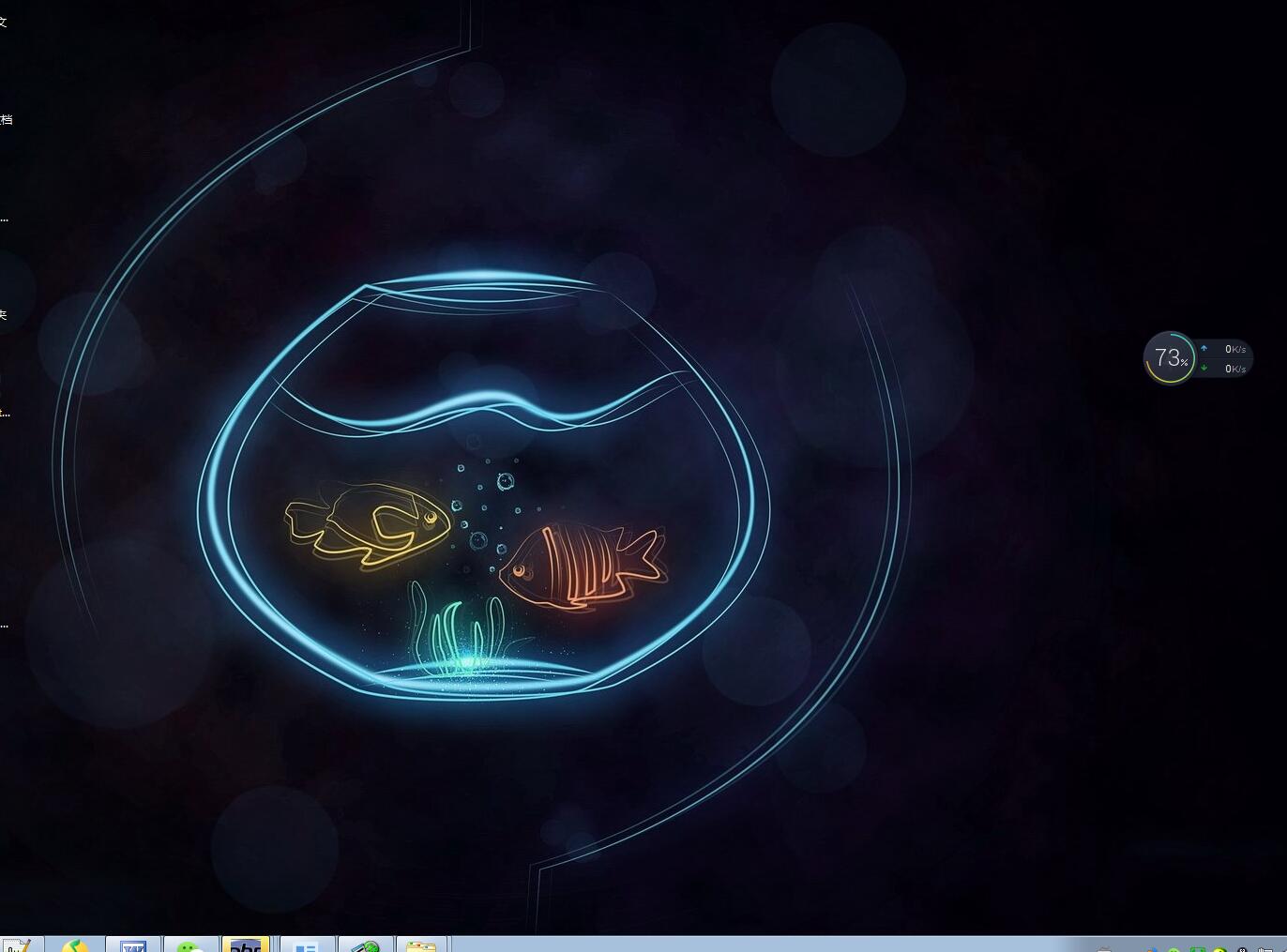Open the blue list-style app in taskbar
The height and width of the screenshot is (952, 1287).
pyautogui.click(x=306, y=945)
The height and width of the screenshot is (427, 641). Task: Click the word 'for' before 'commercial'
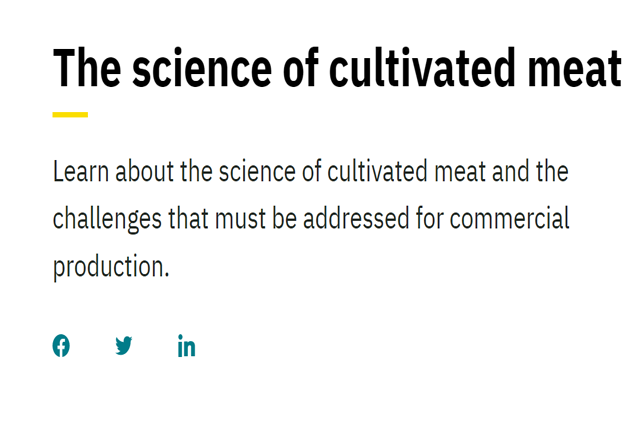point(430,218)
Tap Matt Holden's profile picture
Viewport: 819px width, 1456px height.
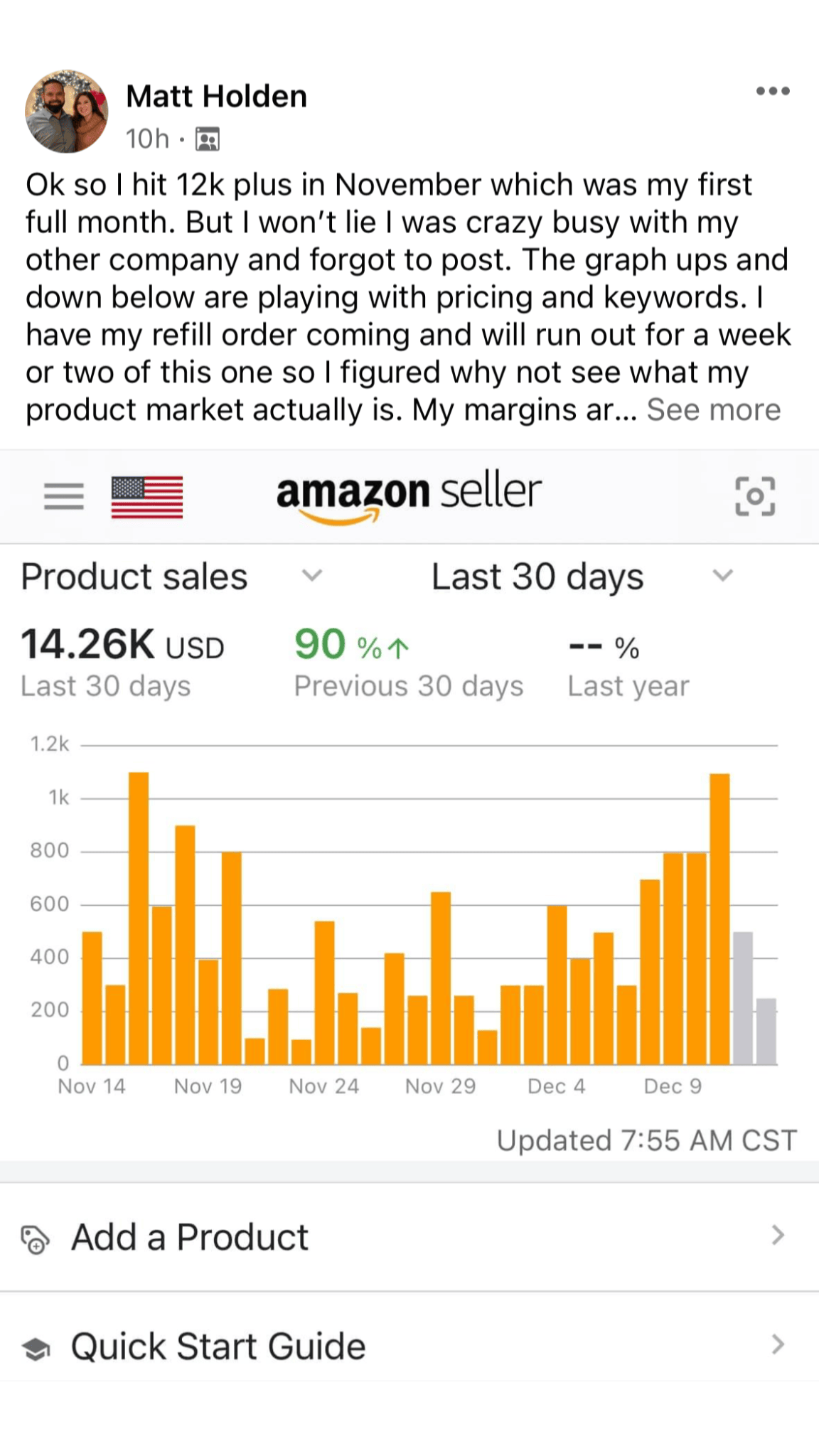(x=67, y=111)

## [Directions]
Please set down only the lines from the one containing "The height and width of the screenshot is (427, 641)." through the end of the entries, exactly as they stand, both ends included and with no pictures.

## [Problem solution]
The height and width of the screenshot is (427, 641). Task: Click the word 'for' before 'commercial'
point(430,218)
Tap Matt Holden's profile picture
Viewport: 819px width, 1456px height.
(x=67, y=111)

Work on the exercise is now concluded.